No, it is not a real middleware, it’s just a wrapper which return either a redirection to the login page or process the request itself. The full implementation is here:
let auth
: (Opium.Request.t -> Opium.Response.t Lwt.t) -> Opium.Request.t -> Opium.Response.t Lwt.t
= fun f req ->
match Request.cookie "session" req with
| None -> login () (* No session value provided, redirect to the login page *)
| Some k ->
try
let id = Int64.of_string k in
let t =
(* Here is the middleware *)
Db_model.query req @@
Db_model.Session.get_user id in
match%lwt t with
| None -> login ()
| Some user ->
let () = Logs.info (fun m -> m "Got the user %s" user.login) in
f req
with Failure _ -> login ()
The code is not published as it is just a toy for me and not a real project (but I could on demand)
A rewrite of Opium’s router is in progress, and as part of the plan for the new implementation, we would like to provide an API to compose routers (and more generally rock applications), which will address the “scoping” use case.
In the mean time, here’s a function I use in some of my projects:
let scope ?(route = "") ?(middlewares = []) router routes =
ListLabels.fold_left
routes
~init:router
~f:(fun router (meth, subroute, action) ->
let filters =
ListLabels.map ~f:(fun m -> m.Rock.Middleware.filter) middlewares
in
let service = Rock.Filter.apply_all filters action in
Router.add
router
~action:service
~meth
~route:(Route.of_string (route ^ subroute)))
Which can be used to scope routes with a list of middlewares and a prefix.

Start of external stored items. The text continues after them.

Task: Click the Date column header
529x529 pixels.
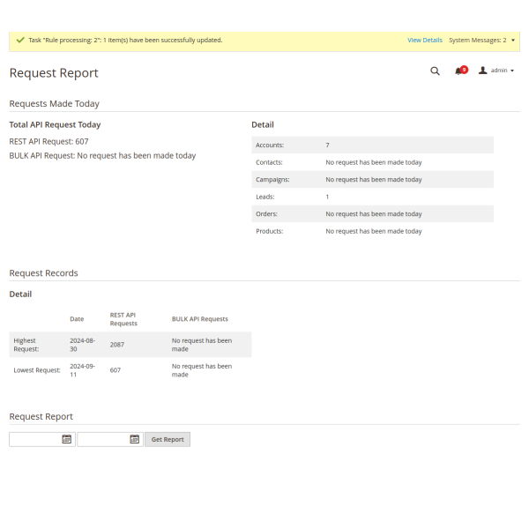Action: 78,319
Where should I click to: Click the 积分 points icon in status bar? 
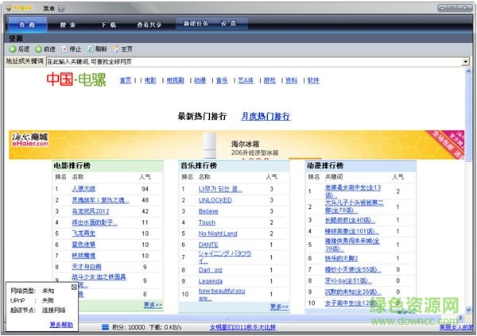(105, 327)
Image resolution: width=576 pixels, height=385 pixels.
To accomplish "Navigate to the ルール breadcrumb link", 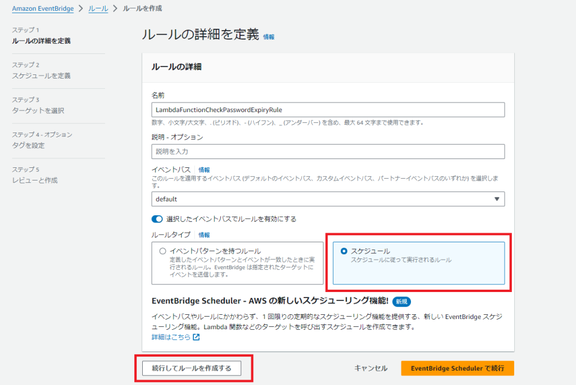I will click(x=97, y=8).
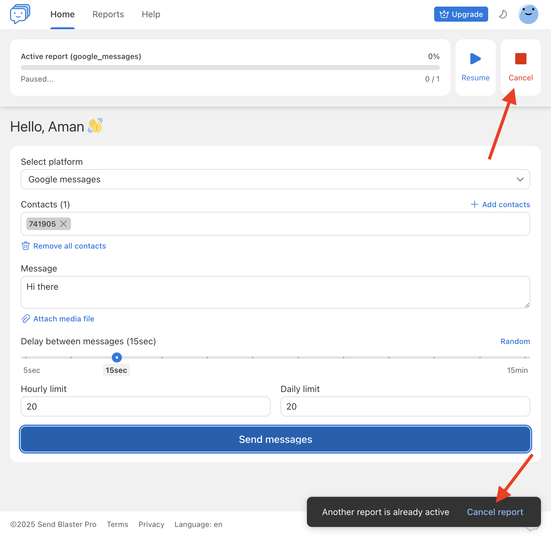Open the Reports tab
Viewport: 551px width, 537px height.
pos(108,14)
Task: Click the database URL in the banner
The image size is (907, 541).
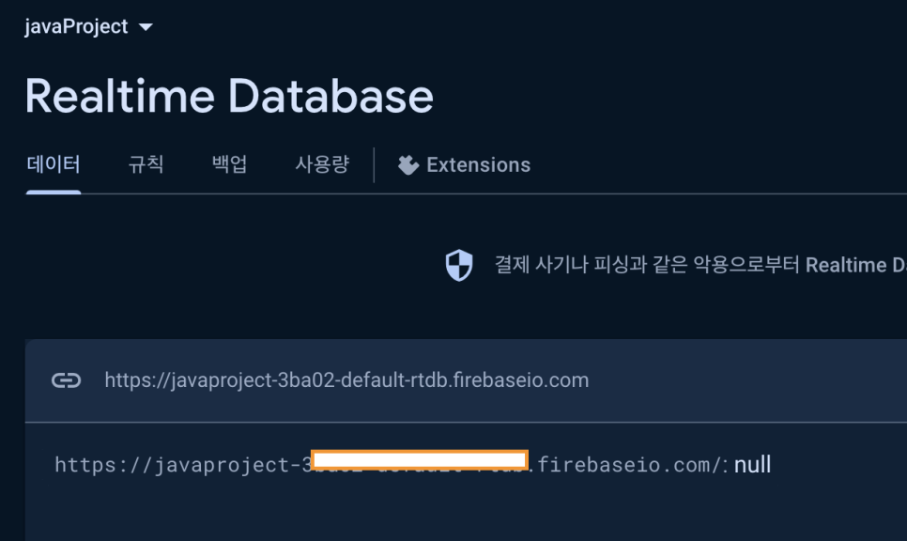Action: pos(346,379)
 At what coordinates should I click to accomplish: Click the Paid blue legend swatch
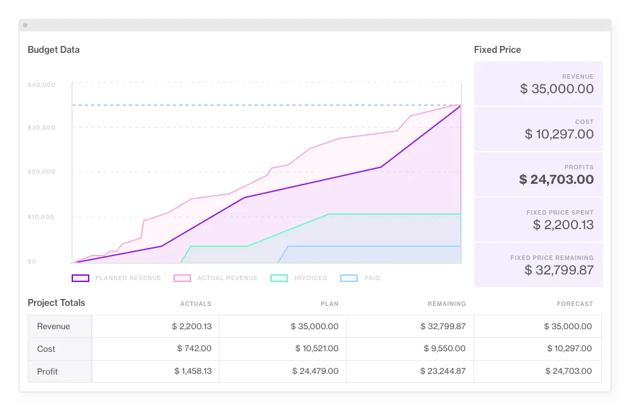click(x=349, y=278)
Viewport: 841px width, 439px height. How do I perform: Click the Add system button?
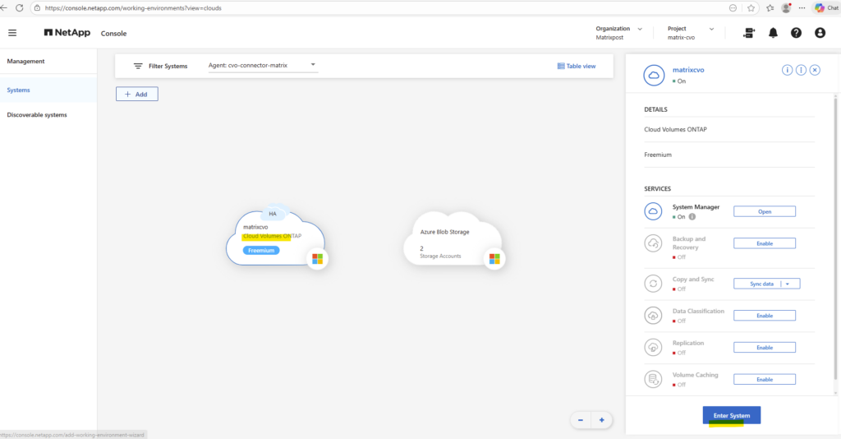(136, 95)
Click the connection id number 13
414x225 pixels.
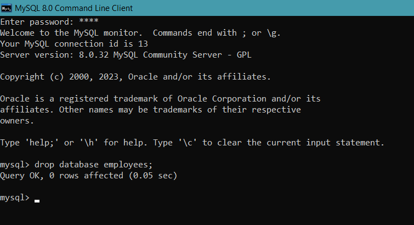(143, 44)
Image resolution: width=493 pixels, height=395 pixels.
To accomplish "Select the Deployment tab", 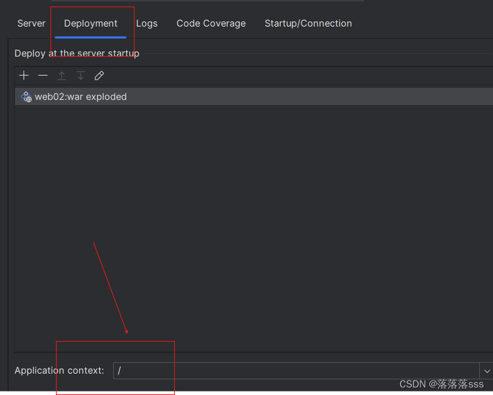I will pos(91,23).
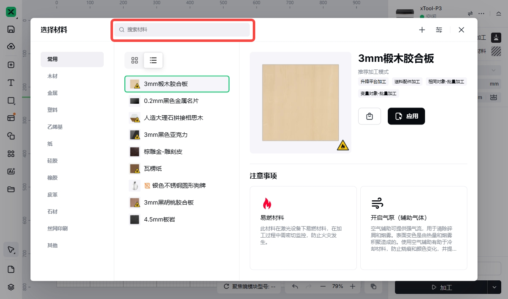Expand the dropdown beside 加工 button

tap(494, 287)
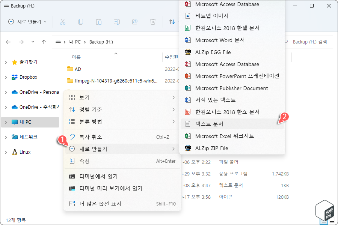Open the Sort options icon in the toolbar

pos(171,22)
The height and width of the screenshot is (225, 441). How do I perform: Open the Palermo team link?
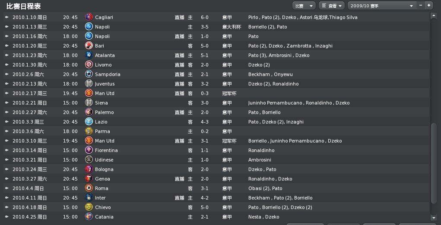pos(105,112)
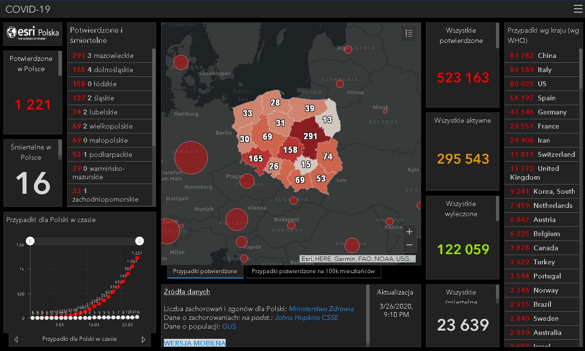Click the large Germany circle on map
The image size is (585, 351).
pos(191,158)
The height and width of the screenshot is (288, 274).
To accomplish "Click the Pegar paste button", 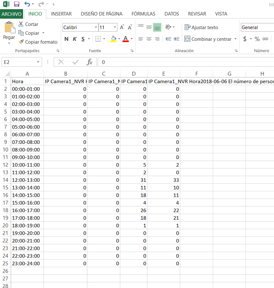I will click(x=9, y=33).
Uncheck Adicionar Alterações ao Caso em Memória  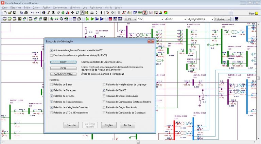(x=52, y=50)
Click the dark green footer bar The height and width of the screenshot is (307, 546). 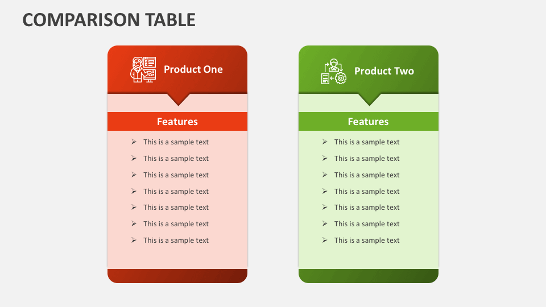[x=369, y=276]
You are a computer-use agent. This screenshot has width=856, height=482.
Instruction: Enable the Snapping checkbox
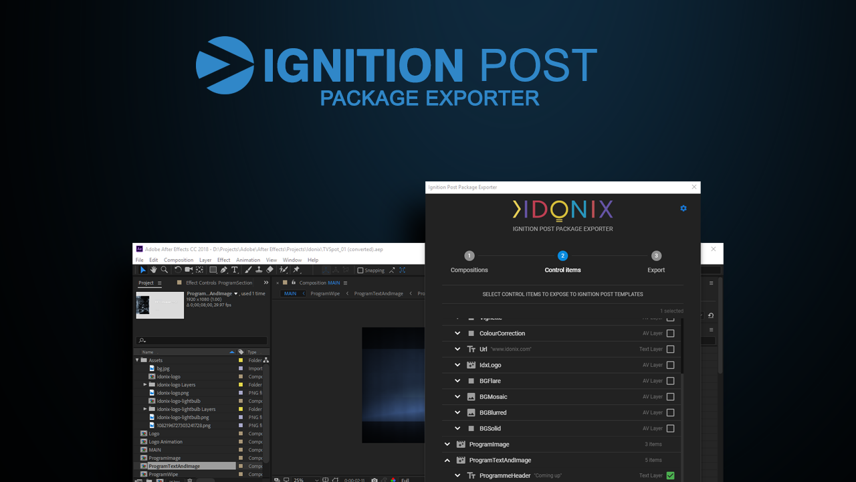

For instance:
There hasn’t been a concensus on the best API for this, but hopefully we’ll come up with an acceptable solution soon and this will be integrated in Opium directly.
Cool. In ReWeb the equivalent (just swapping ‘filter’ with ‘middleware’) would be:
let reg_login_server = function
| `GET, ["register"] -> User.Registration.new_
| `POST, ["register"] -> User.Registration.create
| `GET, ["login"] -> User.Session.new_
| `POST, ["login"] -> User.Session.create
| _ -> not_found
let auth_server = function
| `DELETE, ["logout"] -> User.Session.delete
| `GET, ["settings"] -> User.Settings.edit
| _ -> not_found
let users_server = function
| meth, ["register" | "login"] as path ->
User.Filter.redirect_if_authenticated @@ reg_login_server @@ (meth, path)
| meth, _user :: ["logout" | "settings"] as path ->
User.Filter.require_authenticated @@ auth_server @@ (meth, path)
| _ ->
not_found
let server = function
| meth, "users" :: path ->
User.Filter.fetch_current_user @@ users_server @@ (meth, path)
| _ ->
not_found
This would handle the routes:
GET /users/register
POST /users/register
GET /users/login
POST /users/login
GET /users/yawar/settings (username can be any identifier of course)
DELETE /users/yawar/logout
We can nest scopes at an arbitrary level, as you can imagine. The downside is you give up modelling routes at the value level and they become patterns (which has its upsides too of course).